Things became fuzzy then and Harry remembered being scared out of his wits when he awoke in the night and saw Lenin’s ghost step out of the mausoleum. The apparition was dressed in the classic grey officer’s hat with a red star in front and the long coat that were his trademarks in the good old days when he was sending people to labor camps and ordering summary executions. Harry tripped on something while backing away from the ghost and fell down, striking the granite slab he was on with the back of his head. By the time he rose up to run, the ghost had vanished and he stumbled out from behind the tomb and into the arms of a night watchman, who looked remarkably like Joseph Stalin.

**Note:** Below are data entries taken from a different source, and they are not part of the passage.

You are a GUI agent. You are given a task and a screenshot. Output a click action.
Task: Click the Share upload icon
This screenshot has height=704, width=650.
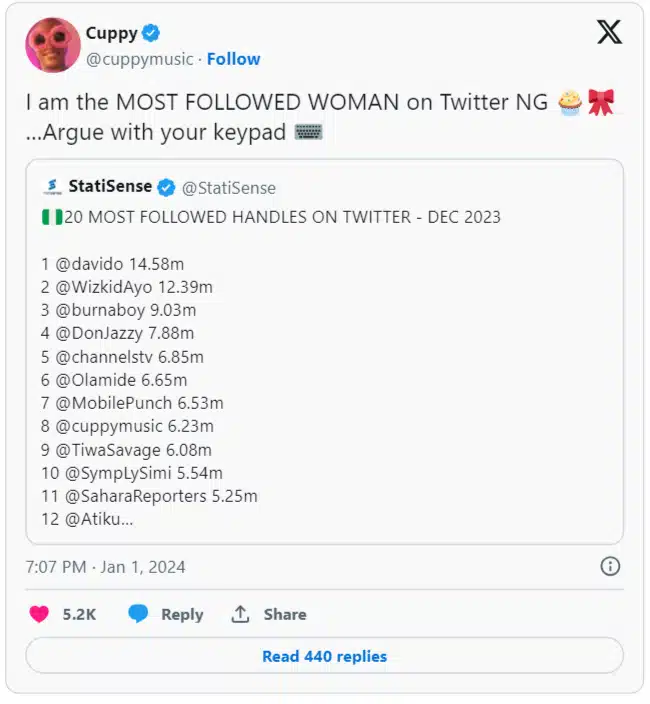pos(240,614)
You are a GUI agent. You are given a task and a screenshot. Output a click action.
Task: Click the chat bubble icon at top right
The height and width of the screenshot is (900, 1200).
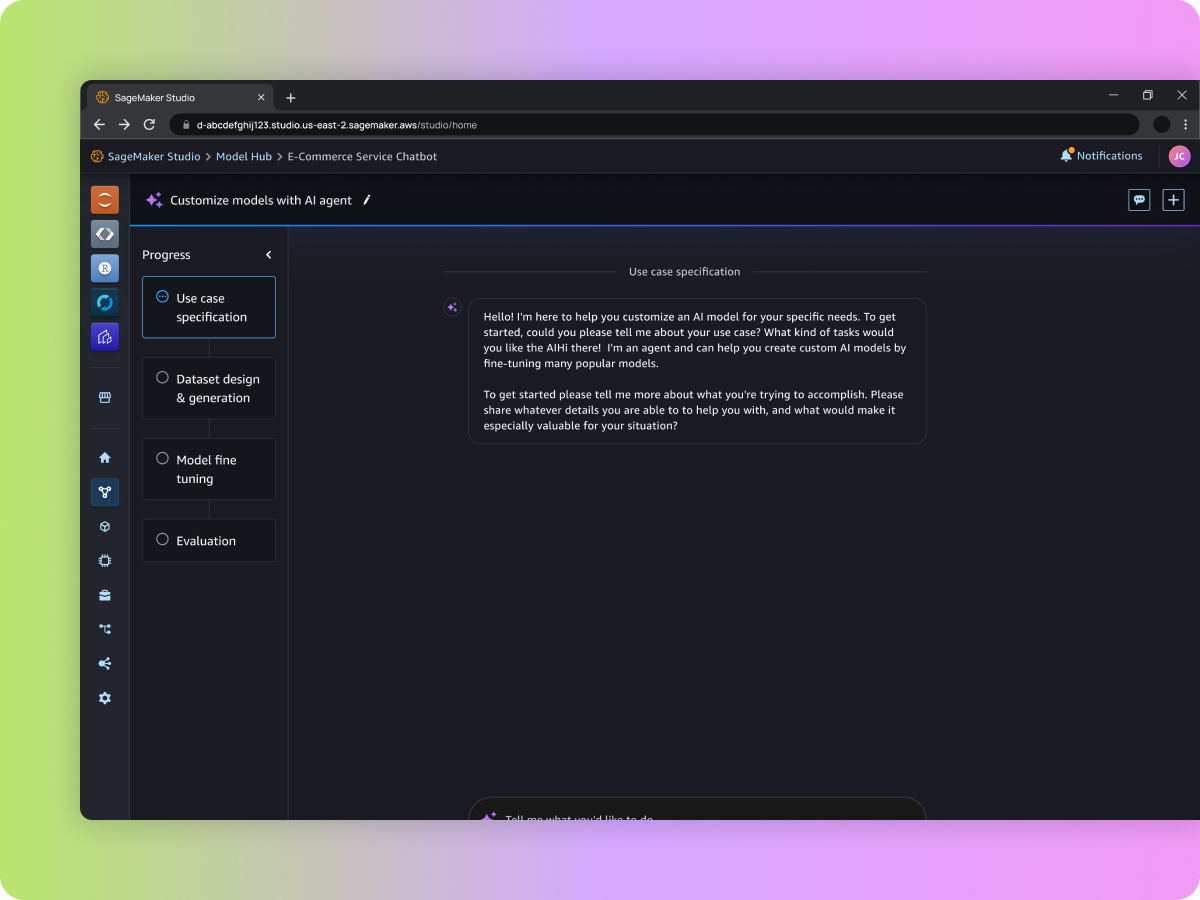[1139, 200]
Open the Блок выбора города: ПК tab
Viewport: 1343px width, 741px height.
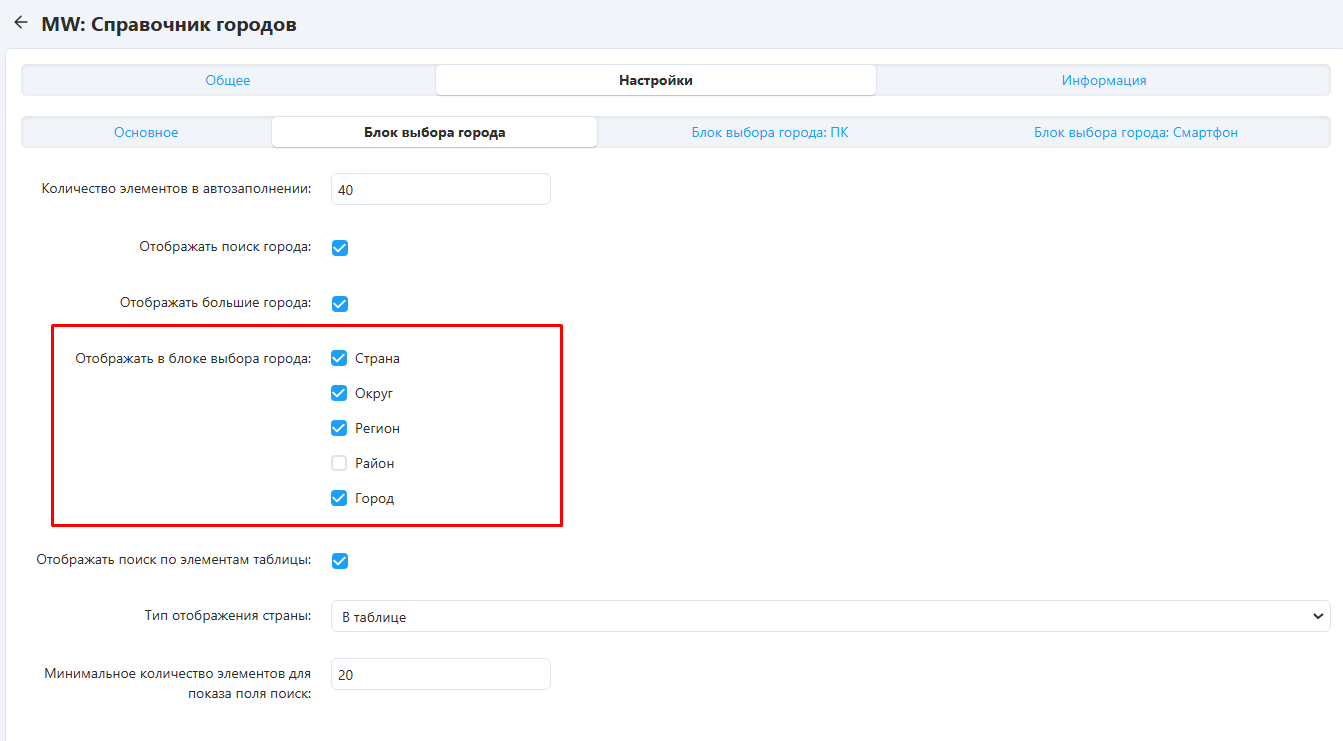(769, 132)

After that Harry was taken to a police station where he was given a strong lecture in Russian about the dangers of drinking too much vodka and wandering aimlessly at night. Or that is what Harry interpreted the lecture to be about. But in the end they put him in a taxi and sent him back to the dock where the tour boats were tied up. He remembered pushing a fist full of Rubles at the cab driver when he pulled his sleeping body from the back seat and pushed him toward the gangplank of the nearest ship. Harry had staggered about the hallway of the boat until he found an open door and that was all he could piece together.
During the brief period of time it required for Harry to compile his memories, the woman and man had taken to not only shouting, but to pounding on the door of the bathroom. He could now hear other voices on the other side of the door and knew that they were undoubtedly planning how to breech his lair. He felt there was nothing to do now but to exit the room and claim that he was kidnapped or some other story that he would have to invent in the next few minutes. He managed to stand up in front of the full length mirror and stare at the apparition that he had become. The blood-shot eyes, bloody scalp, unkempt beard and hair, dirty and smelly clothes with authentic tears and blotches of unknown origin lent him a certain disenfranchised charm that he knew he could use to good effect on his potential captors. With that he took a pause in the infernal hammering on the door as his queue to exit the premises. He unlatched the bathroom door, threw it open and in his best English enquired. “Who the hell are you people and what have you done to me?”